A experiência de Von Holdt em genética evolutiva fez com que ela se perguntasse sobre a potencial base genética dessas diferenças.

O estudo, publicado no periódico Ciências Avançadas, fornece uma dica interessante: cães hipersociáveis, como a Marla, carregam variantes de dois genes chamados de GTF2I e GTF2IRD1. A exclusão desses genes nas pessoas causa a síndrome de Williams, caracterizada por aparência facial “élfica”, dificuldades cognitivas e tendência a amar todos.

Von Holdt suspeita que as variantes dos genes em cães inibam sua função normal, levando aos mesmos problemas observados em humanos com a síndrome de Williams.

"Nós podemos ter criado uma síndrome comportamental em um animal de companhia", diz ela.

Desde que evoluíram de um antepassado comum aos lobos, há pelo menos dez mil anos, os cachorros domésticos nos ajudam a encontrar comida e nos protegem de nos tornarmos comida de outras espécies, ao mesmo tempo em que fornecem uma companhia amigável e uma cauda alegre.

Compreender como nossos melhores amigos, do chihuahua ao mastiff, se tornaram o que hoje são uma questão “sexy", de acordo com Karen Overall, especialista em comportamento canino da Universidade da Pensilvânia que não estava envolvida no novo estudo.

Em 2010, em colaboração com Monique Udell, um behaviorista animal na Universidade Estadual de Oregon, von Holdt procurou os genomas de cães e lobos e identificou alterações no gene WBSCR17 que ocorreram durante a domesticação de cães. Os resultados foram publicados na Nature.
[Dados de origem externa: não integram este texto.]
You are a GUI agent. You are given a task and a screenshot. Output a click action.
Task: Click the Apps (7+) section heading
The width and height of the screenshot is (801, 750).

Seu projeto ficou inativo até 2014, quando von Holdt e Udell conseguiram financiamento para criar um novo conjunto de experimentos com 18 cachorros de várias raças – incluindo dachshund, jack russell terrier e bernese – e 10 lobos habituados aos humanos.

Os cientistas treinaram todos os animais para abrir uma caixa que continha um pedaço de salsicha. Então, pediram aos cachorros para abrir a caixa em três situações distintas: com um ser humano familiar presente; com um ser humano desconhecido; e sozinho, sem ninguém.

Depois de resgatado, Larry conheceu o golden retriever em seu novo lar. Os dois se tornaram inseparáveis.

Em todos os três cenários, os lobos superaram os cachorros com larga vantagem. Essa vantagem aumentou ainda mais quando os cachorros tiveram que abrir a caixa na presença de pessoas.

"Não é que eles não conseguiam resolver o quebra-cabeça, eles estavam mais ocupados em observar o humano", diz von Holdt.

CACHORROS AINDA EM EVOLUÇÃO

Para o novo estudo, Von Holdt realizou análises genéticas adicionais da parte do genoma envolvendo o gene WBSCR17 alterado em uma amostra maior de cachorros e lobos.

Além de confirmar suas descobertas iniciais de que WBSCR17 variou em cachorros e lobos, ela encontrou dois genes próximos, GTF2I e GTF2IRD1, também diferentes.

A combinação dos dados genéticos e comportamentais mostrou à von Holdt que as mudanças nesta região do genoma ajudaram a transformar lobos em cachorros que amavam os seres humanos.

Karen Overall, da Universidade da Pensilvânia, observa que a amostragem do estudo era pequena, o que limita a força das descobertas. Mas elogiou a análise genética.

“Estamos agora selecionando cachorros que são fáceis de lidar, que podem passar longos períodos de tempo em pequenos apartamentos,” observa Overall.

"Estamos mudando o comportamento de cachorros a cada ano".